The concern lies in who will select the panel and by what

standards? No ordinary Muslim can advise or settle disputes without

first having the credentials and experience. To add, not only would

the panelists need to be experts in Islamic jurisprudence, but they

must also be familiar with the different schools of thought, in

addition to the laws of country in which they reside and their former

homeland. This is a monumental task that needs careful deliberation.

Most importantly, the implementation of Islamic law cannot be

fully exercised until the infrastructure of an Islamic society is

functioning properly.

IMAM SAYED

MOUSTAFA AL-QAZWINI

Islamic Educational Center

of Orange County

Costa Mesa

In Canada, Jewish religious courts of law have long conducted

cases in a manner consistent with the requirements of secular

arbitration law. They are highly esteemed and their rulings, usually

centered on business and commercial disputes, are legally binding and

enforceable in the secular court system.

Normally Muslims are required to obey the shariah, but if they

live under a non-Muslim government, as hundreds of thousands do in

Canada, they are excused from that obligation. The proposal to

establish courts based on Islamic law has pitted Muslims who feel

they can fulfill their religious duties under shariah against those

who believe such law discriminates against women.

Women opposed to shariah courts argue that Islamic family law

dictates that male heirs receive a greater share of inheritance than

females; that only husbands may initiate divorce; that fathers are

usually awarded custody of children, and in extreme cases, that

fathers may force their underage daughters to marry. I have read that

many Muslim women have fled to Canada to escape repressive regimes.
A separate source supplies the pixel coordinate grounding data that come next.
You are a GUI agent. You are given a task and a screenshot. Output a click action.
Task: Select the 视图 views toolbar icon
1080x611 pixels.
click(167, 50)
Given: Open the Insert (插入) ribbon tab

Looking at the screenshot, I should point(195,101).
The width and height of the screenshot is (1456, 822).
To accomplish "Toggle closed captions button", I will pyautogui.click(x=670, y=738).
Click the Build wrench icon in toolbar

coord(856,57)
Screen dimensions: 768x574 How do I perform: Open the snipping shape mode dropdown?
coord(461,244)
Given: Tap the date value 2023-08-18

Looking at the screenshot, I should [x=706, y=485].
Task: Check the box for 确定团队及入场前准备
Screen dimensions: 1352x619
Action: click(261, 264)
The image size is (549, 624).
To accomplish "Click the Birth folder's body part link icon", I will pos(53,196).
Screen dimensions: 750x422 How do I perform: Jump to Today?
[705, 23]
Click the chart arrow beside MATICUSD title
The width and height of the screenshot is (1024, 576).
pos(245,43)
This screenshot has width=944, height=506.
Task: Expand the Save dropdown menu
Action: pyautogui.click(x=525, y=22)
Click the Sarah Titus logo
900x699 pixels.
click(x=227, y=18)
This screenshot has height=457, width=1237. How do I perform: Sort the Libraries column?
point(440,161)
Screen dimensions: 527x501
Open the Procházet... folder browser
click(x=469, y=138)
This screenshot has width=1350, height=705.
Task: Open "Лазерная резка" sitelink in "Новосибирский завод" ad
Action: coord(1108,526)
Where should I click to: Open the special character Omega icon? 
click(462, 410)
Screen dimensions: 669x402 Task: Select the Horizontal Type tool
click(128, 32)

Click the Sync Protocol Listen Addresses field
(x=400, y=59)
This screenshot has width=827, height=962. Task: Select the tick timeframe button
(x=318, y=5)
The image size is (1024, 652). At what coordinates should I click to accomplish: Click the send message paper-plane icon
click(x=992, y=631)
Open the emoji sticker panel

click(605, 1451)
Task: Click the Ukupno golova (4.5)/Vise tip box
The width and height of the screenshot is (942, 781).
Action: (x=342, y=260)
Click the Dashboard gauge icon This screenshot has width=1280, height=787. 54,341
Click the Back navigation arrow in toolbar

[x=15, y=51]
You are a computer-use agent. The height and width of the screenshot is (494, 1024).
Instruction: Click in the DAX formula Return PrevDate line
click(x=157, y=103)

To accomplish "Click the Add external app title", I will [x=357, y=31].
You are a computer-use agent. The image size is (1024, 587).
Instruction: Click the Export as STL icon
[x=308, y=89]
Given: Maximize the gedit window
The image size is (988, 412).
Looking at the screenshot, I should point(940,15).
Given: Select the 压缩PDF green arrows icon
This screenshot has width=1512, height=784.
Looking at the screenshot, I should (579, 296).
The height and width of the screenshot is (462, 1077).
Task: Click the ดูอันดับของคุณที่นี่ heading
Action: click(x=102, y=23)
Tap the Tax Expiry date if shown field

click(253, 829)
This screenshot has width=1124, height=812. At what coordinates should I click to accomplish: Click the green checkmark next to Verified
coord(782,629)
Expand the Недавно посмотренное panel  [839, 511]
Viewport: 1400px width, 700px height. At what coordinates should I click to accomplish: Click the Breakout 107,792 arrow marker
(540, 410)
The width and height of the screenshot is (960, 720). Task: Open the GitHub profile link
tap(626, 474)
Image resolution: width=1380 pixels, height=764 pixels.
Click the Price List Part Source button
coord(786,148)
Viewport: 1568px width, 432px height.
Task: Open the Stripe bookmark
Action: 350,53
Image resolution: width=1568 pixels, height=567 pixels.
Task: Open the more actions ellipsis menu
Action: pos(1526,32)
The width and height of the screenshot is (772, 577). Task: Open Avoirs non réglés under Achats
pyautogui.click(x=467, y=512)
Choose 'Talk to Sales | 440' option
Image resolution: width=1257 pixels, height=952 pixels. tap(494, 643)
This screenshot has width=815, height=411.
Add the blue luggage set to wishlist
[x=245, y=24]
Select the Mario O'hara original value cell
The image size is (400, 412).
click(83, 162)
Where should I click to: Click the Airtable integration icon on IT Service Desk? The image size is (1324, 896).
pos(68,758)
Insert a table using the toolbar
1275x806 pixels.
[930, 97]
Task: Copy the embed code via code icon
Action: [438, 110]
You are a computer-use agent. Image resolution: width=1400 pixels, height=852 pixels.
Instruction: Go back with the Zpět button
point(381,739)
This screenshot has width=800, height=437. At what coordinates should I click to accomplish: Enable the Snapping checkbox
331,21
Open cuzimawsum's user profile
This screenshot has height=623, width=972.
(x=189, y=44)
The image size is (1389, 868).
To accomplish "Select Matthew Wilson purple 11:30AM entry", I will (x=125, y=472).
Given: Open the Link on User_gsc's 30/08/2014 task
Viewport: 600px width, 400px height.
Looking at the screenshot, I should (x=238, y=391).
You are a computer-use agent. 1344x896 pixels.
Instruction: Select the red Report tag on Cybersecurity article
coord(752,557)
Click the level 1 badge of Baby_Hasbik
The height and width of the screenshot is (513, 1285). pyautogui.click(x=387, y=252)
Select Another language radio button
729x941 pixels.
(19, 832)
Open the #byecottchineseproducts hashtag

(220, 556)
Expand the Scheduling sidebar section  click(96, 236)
They fear that Muslim women would be pressured into relying on the

shariah panels instead of secular courts, to their disadvantage.

But how could the government of a nation that prides itself on

tolerance allow Jewish courts and forbid Muslim ones as coercive?

Should a democracy determine whether one set of religious law is

respectable, while another is too inherently sexist to coexist with

secular laws?

How ironic that the Jewish B’nai Brith of Canada endorsed Muslim

tribunals while numerous Muslim organizations have launched bitter

protests. The B’nai Brith said, “Multicultural guarantees under the

Canadian Charter of Rights and Freedoms includes the right of all

faith-based or religious groups to operate their own arbitration

courts in family law matters -- as long as participants do so

voluntarily and with due process and fairness.”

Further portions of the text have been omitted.